Hikaye bu ya, bir zamanlar, tüccarın birinin yüz elli devesi ve her isteğini yerine getiren kırk uşağı varmış. Bir akşam arkadaşını eve davet etmiş. Bütün gece bir türlü sakinleşemediğinden, sürekli sorunlar çıktığından, zorluklardan ve iş koşturmacalarından söz etmiş. Türkistan'daki servetini, Hindistan'daki gayri menkullerini anlatmış. Mücevherlerini göstermiş ve unvanlarından sözetmiş. "Of!" demiş, "Yakında yeni bir yolculuğum var. Bu yolculuktan döndükten sonra hakettiğim tatili yapacağım. Bunu her şeyden çok istiyorum. Çin'de çok kıymetli olduğu için İran kükürdünü Çin'e, oradan alacağım Çin vazolarını Romanya'ya götürmek istiyorum. Gemim daha sonra Roma mallarını Hindistan'a götürecek ve yükleyeceği Hindistan çeliğini Halep'e ulaştıracak.

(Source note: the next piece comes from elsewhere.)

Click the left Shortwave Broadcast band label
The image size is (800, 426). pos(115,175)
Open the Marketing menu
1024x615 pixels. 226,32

Oradan da Yemen'e ayna ve cam ihraç edip İran'a kadife getireceğim". Bu sözlerden sonra, kendisini hayretler içerisinde dinleyen arkadaşına üzgün bir sesle şunu söylemiş: "Ondan sonra hayatımı huzura ve en büyük amacım olan düşünce dünyasına ulaşmaya adayacağım."

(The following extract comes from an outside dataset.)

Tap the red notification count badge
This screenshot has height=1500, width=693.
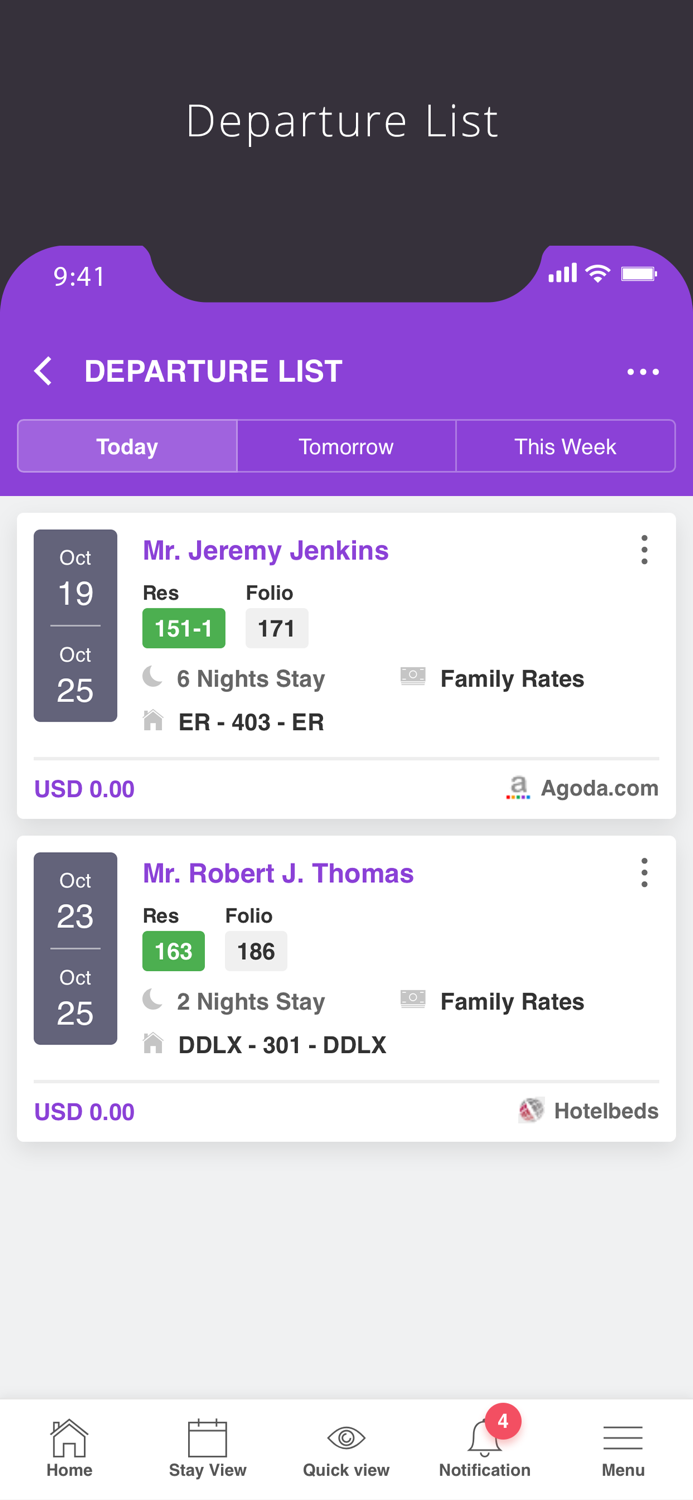(x=503, y=1419)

Bu hikayeyi niye anlattım. Adam bir yandan aşırı tempoyla, hırsla oradan oraya koşturarak çalışıyor, bir yandan da huzuru özlüyor. Ruhsal dünyasını zenginleştirmekten söz ediyor. Açık bir şekilde yapılanlarla düşünülenler arasında çelişki, tutarsızlık var. Aslında çoğunuzun yaşamında bu tür çelişkiler olmasına, bunları bilmenize rağmen, her şeyi ertelemeyi sürdürüyorsunuz. Kimi askerliğinin, kimisi okulunun bitmesini, kimi de emekli olmayı bekliyor. Herkesin beklenti noktası faklı. Oysa o günler geldiğinde de değişen bir şeyler olmuyor. Sözgelimi yıllarca kentte çalışan biri emekli olunca bir deniz kıyısına gitmeyi ya da bir köyde bağ bahçeyle uğraşmayı özlüyor. Hayalini gerçekleştirme anına geldiğinde ise o hayalin aslında hiç de cazip olmadığını anlıyor. Çünkü insanın alışageldiğinden farklı bir yaşam tarzına geçmesi hiç de kolay değil. Peki ne yapacaksınız? Ertelediğiniz her şeyi yaşadığınız bu anlara serpiştireceksiniz. Emekli olunca deniz kıyısına yerleşme hayalini, her hafta sonu bir deniz kıyısına kaçarak gerçekleştireceksiniz. Düşünce dünyanızı zenginleştirmek için beklemek yerine ruhunuza iyi gelecek kitapları okumaya, sevdiğiniz kişilerle daha çok birlikte vakit geçirmeye başlayacaksınız. Bulunduğunuz şu anın ve aldığınız her nefesin değerini bilerek, sağlığın en büyük zenginlik olduğunun farkına vararak, gereksiz şeyleri kafaya takmadan, dert etmeden, mutlu yaşamayı öğreneceksiniz. Ne diyordu Turgay Fişekçi, bir şiirinin bitiminde:
"Mutluyum,
bir saat karşında durup,
yüzüne bakabildiğime.
Hayatta tek isteğim buydu,
mutluyum seni sevdiğime."
Mutlu olmak zor değil, mutlu olduğunu fark etmek zor. Fark edin, şükredin, söyleyin: Mutluyum!